Fatherly flashbacks June 02 2025

fathers day flashback for the ritchie family

By Elizabeth Ritchie Sherrill

Childhood memories about my dad Heath

I’m sitting in the drop off line for school trying to think about what to write about my dad in honor of Father’s Day. (Spoiler alert, it isn’t cheese straw-related!) I start thinking about time spent with my dad when I was little. I think of summer camp and woodsy walks where I grew up. I think about beach days and road trips and getting off the school bus. Going through my memory Rolodex, I realize most of my core memories have a common thread — animals. Then I look down at the t-shirt I threw on this morning … my dad’s 40+ year old Wildlife Rescue & Rehabilitation shirt from our Chapel Hill days. I smile.

Where I grew up in Chapel Hill, there was tons of wildlife (thus, the t-shirt).
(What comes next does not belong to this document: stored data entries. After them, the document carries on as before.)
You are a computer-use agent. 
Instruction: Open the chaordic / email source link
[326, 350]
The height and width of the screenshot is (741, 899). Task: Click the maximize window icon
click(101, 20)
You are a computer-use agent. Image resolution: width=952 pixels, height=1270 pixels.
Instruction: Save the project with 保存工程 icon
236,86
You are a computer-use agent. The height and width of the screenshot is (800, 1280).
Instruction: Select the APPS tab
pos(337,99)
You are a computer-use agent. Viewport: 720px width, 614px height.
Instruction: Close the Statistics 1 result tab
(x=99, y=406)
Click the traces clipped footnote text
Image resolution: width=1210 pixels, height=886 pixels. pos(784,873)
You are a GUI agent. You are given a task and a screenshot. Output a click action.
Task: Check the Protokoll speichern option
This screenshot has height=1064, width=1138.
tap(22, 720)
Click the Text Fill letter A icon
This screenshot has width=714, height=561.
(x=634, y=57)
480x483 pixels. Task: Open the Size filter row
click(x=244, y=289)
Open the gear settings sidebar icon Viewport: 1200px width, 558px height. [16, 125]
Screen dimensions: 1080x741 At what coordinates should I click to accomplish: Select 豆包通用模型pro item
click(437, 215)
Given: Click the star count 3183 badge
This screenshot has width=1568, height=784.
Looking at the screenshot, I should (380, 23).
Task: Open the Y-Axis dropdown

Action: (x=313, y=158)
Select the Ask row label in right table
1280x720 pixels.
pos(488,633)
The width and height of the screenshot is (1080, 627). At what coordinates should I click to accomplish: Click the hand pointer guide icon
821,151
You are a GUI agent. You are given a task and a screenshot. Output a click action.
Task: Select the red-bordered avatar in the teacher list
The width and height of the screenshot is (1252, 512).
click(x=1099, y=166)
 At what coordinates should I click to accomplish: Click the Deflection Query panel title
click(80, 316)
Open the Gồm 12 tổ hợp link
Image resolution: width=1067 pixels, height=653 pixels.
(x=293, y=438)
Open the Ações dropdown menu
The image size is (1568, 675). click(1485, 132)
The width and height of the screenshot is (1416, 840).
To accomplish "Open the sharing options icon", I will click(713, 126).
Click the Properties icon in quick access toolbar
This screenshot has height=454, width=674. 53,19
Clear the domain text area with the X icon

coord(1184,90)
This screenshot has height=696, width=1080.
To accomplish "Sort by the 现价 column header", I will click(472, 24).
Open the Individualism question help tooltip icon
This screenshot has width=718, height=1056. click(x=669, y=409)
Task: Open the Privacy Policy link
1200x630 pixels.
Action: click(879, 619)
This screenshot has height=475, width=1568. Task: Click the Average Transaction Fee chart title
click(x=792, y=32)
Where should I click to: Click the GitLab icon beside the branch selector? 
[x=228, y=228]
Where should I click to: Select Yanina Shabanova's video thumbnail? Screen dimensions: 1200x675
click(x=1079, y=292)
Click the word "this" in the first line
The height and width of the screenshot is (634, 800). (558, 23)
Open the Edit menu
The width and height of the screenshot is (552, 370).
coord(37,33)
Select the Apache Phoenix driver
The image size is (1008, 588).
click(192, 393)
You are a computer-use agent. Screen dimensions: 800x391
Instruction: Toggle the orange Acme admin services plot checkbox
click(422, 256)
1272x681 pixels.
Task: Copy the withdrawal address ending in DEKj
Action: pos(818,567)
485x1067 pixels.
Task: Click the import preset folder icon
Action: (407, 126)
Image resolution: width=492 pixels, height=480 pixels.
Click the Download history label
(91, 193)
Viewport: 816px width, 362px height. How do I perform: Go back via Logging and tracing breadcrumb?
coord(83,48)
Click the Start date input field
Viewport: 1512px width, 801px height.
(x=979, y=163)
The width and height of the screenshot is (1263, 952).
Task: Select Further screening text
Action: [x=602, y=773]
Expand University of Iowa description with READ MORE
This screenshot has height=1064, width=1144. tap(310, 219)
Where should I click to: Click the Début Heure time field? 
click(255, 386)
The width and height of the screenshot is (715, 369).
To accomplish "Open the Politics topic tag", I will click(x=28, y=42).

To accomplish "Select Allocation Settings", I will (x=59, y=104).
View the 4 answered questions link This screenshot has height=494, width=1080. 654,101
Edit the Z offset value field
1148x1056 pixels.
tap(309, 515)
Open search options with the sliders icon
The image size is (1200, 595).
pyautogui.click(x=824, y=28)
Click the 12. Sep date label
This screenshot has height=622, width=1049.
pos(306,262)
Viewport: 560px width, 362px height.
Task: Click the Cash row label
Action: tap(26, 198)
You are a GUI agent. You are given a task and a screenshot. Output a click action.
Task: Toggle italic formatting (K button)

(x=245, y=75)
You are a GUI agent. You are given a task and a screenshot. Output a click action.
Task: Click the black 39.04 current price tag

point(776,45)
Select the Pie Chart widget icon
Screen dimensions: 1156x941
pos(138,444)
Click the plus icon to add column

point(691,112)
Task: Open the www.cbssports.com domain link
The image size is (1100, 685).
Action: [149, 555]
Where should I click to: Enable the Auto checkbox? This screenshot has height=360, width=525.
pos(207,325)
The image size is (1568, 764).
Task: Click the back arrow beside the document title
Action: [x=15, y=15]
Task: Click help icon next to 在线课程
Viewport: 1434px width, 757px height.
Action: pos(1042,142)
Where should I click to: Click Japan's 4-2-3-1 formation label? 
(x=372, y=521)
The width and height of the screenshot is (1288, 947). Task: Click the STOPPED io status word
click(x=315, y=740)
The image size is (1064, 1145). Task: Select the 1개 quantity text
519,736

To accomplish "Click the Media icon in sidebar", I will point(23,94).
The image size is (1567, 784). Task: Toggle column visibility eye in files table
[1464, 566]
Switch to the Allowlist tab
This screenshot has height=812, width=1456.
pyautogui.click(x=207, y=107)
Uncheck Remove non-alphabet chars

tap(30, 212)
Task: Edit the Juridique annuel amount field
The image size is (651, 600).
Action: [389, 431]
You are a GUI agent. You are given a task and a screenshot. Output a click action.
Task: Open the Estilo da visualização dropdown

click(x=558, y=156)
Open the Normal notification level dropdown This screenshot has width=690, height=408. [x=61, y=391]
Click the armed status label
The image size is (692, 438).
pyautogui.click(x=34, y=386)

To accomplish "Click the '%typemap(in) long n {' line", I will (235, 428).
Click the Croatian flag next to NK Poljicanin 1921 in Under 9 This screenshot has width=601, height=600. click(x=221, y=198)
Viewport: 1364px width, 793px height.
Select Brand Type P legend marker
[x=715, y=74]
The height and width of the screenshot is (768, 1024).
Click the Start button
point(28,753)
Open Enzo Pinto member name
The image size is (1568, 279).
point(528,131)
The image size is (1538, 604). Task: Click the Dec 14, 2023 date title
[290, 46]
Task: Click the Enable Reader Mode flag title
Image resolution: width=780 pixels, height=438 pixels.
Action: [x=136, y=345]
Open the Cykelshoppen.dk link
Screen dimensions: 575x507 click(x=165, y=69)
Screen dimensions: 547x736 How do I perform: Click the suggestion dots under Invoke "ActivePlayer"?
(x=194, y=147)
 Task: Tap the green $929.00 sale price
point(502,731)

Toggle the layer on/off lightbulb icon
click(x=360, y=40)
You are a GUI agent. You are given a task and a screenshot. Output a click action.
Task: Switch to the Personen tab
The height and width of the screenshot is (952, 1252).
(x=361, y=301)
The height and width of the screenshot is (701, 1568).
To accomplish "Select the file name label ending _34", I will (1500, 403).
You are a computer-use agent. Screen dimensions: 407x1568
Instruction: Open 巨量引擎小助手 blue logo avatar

I think many of his volunteer days were before I was born, but I enjoyed the stories of animals he helped and can vividly picture my dad carrying a large lidded trashcan with any assortment of critters in it. He worked at a recreation club full-time and was always the go-to guy for any problem, but especially problems of the animal variety. There was an infamous, enormous snapping turtle whose favorite migratory path involved the tennis courts each year, and my dad would have to usher him into a trashcan and move him to a better spot. That was a fun one to watch. One of our pet cats actually had a trashcan capture origin story too. But frogs in the pool drain, snakes on the trail, tennis court dinosaurs … they called Heath, and usually I was right behind him, not wanting to miss the view of wildlife.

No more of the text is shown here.